# How to complete this task:
Across the entries below, tally every line that holds the string "Application" and reply with the number only.
======== Data records ========
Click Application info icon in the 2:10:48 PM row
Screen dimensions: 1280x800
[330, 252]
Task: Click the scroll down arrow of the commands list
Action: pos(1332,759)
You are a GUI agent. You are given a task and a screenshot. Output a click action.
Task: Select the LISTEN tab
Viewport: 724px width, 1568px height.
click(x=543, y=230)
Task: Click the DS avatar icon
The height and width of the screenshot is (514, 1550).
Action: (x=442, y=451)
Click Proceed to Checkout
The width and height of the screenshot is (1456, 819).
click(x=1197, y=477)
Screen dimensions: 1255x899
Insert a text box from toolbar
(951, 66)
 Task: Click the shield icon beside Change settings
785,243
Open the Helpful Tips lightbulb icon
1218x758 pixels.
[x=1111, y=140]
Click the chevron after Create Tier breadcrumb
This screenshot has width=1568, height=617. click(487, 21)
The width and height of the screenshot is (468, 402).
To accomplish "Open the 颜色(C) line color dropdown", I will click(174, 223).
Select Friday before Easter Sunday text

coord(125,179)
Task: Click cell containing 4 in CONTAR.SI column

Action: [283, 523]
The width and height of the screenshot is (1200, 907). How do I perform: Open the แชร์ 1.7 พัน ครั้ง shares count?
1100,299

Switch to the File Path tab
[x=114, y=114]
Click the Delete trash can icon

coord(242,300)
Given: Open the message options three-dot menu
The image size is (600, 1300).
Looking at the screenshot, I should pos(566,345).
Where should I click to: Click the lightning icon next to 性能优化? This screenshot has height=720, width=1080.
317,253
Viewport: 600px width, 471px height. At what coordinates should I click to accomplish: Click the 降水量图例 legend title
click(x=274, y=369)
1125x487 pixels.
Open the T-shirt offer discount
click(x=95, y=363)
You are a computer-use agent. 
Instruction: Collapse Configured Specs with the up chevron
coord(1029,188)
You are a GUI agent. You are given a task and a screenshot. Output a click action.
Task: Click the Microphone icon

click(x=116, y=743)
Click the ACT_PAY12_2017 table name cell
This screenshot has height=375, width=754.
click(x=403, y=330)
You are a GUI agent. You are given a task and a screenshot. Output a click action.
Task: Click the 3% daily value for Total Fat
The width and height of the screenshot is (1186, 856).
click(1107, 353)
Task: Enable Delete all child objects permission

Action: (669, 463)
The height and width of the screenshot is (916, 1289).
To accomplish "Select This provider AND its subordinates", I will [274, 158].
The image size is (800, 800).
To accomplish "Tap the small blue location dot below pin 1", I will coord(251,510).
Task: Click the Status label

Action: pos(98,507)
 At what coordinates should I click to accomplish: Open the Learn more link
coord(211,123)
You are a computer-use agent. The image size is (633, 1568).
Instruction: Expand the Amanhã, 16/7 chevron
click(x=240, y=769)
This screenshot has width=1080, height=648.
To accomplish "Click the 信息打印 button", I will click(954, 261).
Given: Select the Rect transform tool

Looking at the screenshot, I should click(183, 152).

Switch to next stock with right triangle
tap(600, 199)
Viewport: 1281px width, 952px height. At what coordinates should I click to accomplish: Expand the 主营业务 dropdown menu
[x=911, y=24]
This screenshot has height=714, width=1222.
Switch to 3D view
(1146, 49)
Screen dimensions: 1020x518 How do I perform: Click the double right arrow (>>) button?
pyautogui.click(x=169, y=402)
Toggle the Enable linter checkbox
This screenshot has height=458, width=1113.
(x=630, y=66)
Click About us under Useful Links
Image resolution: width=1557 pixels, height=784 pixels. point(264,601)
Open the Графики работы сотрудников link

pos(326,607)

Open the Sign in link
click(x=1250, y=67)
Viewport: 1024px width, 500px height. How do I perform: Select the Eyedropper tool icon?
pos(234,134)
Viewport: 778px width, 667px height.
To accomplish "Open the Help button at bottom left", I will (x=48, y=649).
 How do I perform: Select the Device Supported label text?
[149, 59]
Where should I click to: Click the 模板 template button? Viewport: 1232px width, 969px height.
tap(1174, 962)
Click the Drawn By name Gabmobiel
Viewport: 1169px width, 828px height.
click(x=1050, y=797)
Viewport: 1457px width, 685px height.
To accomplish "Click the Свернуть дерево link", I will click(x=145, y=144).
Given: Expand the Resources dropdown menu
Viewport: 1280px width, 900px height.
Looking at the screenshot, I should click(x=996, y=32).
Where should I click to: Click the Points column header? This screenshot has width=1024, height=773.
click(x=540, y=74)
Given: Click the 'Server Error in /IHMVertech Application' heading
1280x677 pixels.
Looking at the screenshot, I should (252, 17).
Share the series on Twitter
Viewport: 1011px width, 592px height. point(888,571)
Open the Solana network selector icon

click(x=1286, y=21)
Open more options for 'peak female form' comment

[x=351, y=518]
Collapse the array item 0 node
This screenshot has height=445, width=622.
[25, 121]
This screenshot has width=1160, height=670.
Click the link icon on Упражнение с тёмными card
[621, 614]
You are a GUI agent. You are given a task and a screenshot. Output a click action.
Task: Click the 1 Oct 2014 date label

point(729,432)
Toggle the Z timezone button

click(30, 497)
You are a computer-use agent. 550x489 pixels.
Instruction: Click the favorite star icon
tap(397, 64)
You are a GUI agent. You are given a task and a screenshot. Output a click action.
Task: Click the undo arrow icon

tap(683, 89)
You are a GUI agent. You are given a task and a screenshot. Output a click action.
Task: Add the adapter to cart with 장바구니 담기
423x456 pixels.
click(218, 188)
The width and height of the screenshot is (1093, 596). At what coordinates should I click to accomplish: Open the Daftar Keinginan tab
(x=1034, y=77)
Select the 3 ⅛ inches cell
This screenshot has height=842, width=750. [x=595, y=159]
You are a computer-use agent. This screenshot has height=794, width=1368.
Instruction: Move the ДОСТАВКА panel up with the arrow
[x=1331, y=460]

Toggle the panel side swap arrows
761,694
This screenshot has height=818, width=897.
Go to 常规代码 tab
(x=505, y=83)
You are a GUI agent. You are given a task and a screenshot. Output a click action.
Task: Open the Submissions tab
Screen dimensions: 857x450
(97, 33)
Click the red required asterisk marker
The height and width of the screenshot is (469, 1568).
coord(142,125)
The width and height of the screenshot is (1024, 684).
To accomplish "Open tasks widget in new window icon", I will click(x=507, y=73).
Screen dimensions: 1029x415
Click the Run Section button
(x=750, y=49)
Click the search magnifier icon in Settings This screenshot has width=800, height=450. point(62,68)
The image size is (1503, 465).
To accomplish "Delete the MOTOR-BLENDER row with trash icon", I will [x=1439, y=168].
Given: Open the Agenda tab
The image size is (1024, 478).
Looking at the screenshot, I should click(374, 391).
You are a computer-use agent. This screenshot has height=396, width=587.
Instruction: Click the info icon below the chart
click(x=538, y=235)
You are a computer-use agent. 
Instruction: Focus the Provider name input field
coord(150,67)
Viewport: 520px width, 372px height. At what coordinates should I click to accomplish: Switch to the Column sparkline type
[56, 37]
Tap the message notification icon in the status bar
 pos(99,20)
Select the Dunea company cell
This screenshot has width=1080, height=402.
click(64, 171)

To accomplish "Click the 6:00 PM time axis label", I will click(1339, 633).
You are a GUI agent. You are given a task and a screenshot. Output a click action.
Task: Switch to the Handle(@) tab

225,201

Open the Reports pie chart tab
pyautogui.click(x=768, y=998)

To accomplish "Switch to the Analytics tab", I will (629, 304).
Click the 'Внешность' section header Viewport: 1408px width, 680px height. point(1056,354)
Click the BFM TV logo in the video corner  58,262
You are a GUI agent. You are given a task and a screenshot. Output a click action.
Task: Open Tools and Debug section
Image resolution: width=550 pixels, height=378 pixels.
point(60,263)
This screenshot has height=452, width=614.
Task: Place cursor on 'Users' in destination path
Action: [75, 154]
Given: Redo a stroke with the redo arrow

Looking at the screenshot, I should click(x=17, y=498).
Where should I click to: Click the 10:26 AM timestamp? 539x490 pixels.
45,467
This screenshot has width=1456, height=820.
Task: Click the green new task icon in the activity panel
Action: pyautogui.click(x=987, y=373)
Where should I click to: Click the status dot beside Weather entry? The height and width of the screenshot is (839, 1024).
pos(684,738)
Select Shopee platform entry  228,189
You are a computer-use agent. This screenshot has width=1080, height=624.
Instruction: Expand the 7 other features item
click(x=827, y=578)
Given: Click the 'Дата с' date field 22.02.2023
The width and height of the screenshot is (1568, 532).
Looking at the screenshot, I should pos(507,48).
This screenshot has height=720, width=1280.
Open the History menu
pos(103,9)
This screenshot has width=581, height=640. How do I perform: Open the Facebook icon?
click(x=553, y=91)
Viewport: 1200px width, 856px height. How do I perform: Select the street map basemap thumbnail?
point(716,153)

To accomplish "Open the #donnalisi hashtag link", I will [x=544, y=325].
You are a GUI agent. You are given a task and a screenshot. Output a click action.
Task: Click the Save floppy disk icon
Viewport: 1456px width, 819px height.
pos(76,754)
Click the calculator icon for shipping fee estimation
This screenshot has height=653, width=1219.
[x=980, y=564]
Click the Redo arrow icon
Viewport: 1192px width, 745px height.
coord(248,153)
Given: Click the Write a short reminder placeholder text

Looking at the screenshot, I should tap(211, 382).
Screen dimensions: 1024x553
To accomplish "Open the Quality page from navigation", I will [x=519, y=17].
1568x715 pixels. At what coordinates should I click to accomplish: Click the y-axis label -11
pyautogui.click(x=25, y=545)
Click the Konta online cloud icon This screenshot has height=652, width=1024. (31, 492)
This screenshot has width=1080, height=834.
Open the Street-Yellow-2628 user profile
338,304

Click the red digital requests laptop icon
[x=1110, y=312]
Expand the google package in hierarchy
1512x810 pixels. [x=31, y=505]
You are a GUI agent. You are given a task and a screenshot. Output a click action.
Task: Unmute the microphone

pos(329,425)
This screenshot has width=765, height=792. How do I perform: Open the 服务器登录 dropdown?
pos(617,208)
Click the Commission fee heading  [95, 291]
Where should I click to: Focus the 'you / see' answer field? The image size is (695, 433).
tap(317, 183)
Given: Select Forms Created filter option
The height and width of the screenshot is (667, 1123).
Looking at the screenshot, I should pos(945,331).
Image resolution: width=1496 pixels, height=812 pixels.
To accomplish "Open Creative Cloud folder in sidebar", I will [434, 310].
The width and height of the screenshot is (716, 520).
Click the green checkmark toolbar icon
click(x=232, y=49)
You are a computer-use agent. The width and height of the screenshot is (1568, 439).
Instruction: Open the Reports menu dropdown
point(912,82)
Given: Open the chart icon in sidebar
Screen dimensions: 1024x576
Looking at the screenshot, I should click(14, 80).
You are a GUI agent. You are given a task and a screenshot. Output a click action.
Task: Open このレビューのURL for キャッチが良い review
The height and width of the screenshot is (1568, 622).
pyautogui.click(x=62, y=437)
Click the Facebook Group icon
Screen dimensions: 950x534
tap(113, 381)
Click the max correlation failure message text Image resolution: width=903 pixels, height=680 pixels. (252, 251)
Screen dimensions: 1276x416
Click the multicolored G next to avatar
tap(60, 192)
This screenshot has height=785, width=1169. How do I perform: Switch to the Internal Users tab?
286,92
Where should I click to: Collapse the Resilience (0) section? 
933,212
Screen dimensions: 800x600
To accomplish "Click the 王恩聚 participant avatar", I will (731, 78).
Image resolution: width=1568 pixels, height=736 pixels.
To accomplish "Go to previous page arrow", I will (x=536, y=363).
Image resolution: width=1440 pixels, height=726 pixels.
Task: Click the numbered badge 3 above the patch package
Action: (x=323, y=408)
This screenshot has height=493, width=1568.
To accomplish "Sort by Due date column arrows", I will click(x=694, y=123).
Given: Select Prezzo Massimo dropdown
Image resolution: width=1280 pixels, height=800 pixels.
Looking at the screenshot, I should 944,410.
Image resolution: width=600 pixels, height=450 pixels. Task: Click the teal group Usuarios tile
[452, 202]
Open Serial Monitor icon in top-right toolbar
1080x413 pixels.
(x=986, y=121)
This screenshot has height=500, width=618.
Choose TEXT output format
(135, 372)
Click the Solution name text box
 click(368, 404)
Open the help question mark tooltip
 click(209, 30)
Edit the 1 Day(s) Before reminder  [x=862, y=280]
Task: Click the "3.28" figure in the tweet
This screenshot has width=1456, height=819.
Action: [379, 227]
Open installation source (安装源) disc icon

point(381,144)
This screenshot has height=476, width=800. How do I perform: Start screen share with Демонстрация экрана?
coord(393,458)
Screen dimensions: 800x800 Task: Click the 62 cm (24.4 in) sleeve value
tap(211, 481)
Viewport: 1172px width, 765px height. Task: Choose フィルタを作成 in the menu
========
# Solved exercise:
2